Just adding a dummy question: Enter the number 1 ##ANSWER1##


Meta-information
================
extype: cloze
exclozetype: num
exsolution: 1

extitle: Testing dataset download using URL
exsection: Testing dataset download using URL

The screenshot below shows how the resulting question looks when exported into Moodle:

Data Set  Question MWE

When one tries to read the CSV file into R by reading directly from the plug-in file URL (e.g. by entering read.csv("https://moodlestack.otago.ac.nz/pluginfile.php/2497/question/questiontext/21614/1/129512/dataset.csv"), in this example), what's read into R is HTML code (I think the instructions for downloading the file when a link to it is clicked). I've included below the first few lines of it.

CSV HTML

What we're obviously wanting is for only the CSV file data to be read in after entering read.csv(URL). Is this going to be possible?

P.S. The reason for wanting this is that many of our 100-level students find the steps involved in reading a file into R to be difficult (most of our students have very limited quantitative and computer skills).

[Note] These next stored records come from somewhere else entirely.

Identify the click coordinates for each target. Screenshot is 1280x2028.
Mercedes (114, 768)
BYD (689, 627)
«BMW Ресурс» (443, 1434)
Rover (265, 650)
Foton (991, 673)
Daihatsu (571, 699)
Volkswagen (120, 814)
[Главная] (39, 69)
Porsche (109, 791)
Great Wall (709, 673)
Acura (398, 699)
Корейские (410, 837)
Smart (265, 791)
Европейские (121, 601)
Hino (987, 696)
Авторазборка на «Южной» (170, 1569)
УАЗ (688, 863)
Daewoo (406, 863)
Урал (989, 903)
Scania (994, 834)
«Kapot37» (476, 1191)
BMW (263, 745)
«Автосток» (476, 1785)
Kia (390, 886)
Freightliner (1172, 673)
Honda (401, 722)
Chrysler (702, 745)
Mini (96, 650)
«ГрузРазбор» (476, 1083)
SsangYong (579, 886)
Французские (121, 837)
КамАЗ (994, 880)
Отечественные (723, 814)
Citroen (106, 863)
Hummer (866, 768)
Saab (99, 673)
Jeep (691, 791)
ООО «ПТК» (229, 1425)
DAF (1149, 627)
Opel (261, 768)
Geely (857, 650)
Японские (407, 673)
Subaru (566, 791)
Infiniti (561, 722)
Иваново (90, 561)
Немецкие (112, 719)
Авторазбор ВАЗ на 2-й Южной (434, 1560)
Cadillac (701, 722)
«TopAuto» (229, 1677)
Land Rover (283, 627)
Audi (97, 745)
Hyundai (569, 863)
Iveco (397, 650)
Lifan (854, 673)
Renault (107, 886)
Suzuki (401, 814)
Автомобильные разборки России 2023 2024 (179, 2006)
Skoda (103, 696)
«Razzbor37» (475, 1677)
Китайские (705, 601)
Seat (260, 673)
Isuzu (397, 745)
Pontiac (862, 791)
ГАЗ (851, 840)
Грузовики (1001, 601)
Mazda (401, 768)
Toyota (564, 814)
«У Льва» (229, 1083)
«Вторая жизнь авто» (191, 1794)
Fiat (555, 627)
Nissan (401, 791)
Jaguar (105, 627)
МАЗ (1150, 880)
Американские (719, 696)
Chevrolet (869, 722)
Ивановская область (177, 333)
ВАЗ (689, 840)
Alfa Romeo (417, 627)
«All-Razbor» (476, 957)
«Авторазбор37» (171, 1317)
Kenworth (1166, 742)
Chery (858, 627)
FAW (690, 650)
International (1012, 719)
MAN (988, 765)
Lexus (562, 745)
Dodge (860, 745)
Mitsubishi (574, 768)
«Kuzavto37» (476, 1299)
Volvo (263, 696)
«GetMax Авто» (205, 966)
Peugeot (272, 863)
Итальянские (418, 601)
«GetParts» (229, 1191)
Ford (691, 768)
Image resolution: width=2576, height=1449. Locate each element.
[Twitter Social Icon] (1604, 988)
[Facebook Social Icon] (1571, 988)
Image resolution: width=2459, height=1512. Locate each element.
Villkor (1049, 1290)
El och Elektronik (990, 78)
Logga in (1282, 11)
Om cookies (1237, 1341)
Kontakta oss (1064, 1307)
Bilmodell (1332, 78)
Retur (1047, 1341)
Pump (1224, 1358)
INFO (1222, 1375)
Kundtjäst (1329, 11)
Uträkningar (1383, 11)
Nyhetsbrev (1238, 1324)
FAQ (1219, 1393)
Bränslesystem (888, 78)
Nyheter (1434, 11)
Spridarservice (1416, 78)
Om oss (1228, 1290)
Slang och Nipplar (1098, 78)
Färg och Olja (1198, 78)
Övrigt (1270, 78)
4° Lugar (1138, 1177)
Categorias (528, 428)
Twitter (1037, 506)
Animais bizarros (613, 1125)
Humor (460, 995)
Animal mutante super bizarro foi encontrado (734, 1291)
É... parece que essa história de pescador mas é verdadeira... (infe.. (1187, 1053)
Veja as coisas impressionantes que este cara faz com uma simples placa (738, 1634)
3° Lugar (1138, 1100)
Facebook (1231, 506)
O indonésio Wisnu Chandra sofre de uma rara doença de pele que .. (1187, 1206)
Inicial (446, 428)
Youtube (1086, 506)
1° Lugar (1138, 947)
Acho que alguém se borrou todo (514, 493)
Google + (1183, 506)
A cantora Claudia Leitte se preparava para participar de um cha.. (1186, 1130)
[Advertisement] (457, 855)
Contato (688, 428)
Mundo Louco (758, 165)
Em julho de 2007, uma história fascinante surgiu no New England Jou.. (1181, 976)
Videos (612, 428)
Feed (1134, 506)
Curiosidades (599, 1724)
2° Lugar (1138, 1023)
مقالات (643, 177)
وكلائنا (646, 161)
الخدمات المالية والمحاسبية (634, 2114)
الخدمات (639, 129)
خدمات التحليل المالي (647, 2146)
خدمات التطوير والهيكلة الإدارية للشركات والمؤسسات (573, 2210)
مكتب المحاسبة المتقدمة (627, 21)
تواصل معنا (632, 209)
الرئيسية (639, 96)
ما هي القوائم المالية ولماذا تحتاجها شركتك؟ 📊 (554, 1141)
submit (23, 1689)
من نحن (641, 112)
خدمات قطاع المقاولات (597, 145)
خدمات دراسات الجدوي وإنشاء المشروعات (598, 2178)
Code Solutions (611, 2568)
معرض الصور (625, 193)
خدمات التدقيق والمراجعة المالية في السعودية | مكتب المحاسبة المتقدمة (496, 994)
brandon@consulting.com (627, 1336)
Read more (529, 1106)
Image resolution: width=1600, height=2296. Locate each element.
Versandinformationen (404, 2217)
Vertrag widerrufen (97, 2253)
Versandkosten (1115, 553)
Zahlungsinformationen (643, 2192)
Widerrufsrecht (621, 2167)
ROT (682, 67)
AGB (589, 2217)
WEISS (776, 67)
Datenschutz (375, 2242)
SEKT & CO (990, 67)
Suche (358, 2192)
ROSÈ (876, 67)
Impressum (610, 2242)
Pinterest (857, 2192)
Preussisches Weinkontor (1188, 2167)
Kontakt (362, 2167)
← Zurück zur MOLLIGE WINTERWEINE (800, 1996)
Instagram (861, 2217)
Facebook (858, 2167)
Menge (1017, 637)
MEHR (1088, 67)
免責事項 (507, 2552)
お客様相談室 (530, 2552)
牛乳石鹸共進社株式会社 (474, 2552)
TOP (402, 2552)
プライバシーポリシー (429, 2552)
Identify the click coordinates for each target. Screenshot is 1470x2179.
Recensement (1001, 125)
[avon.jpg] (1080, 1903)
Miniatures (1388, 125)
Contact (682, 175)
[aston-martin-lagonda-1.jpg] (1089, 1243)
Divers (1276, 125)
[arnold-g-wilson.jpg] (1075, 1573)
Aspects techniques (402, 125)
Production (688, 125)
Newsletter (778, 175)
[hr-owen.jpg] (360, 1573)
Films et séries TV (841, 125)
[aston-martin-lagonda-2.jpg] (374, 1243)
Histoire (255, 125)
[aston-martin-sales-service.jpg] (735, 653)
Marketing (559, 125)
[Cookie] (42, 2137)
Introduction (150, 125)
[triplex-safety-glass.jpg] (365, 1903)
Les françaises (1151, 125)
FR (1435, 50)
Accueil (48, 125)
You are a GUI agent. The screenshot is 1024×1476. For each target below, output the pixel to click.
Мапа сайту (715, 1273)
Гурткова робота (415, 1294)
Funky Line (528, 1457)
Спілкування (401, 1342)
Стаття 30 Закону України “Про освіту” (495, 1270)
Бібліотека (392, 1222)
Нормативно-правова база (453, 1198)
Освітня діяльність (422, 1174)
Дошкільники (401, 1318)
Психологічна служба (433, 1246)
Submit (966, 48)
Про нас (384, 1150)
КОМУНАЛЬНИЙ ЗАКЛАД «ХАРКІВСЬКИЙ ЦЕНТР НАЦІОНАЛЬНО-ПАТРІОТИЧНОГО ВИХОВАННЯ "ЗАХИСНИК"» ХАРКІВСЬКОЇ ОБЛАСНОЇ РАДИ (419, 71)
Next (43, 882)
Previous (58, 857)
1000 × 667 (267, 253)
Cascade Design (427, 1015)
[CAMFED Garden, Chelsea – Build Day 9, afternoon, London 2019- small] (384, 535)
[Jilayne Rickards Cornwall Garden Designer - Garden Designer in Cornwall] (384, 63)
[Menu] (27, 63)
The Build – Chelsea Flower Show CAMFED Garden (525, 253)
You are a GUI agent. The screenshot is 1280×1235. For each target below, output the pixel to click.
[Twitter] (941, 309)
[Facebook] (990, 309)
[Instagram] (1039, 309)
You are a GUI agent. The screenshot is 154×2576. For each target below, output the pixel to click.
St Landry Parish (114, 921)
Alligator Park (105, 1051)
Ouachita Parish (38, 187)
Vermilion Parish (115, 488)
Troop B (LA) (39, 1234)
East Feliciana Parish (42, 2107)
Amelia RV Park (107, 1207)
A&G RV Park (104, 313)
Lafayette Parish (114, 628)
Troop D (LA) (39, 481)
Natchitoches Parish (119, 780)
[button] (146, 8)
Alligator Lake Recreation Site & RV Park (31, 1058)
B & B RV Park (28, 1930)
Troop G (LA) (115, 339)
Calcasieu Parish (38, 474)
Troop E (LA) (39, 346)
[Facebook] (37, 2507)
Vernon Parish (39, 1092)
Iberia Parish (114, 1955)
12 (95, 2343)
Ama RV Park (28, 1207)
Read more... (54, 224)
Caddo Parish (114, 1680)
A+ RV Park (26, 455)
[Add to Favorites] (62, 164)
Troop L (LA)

We make them read files in the standard way in our assignments, but in the test where there's a higher grade, it'd be good if they didn't lose many the marks simply from not being able to read a file in (or being unable to fix errors that arise when doing so).


Solution

  • To access the data, you need to be logged in to Moodle. When accessing the CSV file using read.csv(URL), even if you're logged into Moodle on your browser, R fetches the data from the URL directly itself. You therefore need to provide your log in details to R's request to access the URL.
    This would be more complicated for a student than just learning how to download the file, save it to a working directory, and read it into R from there.
    Therefore, using read.csv(URL) will make it (much!) more complicated.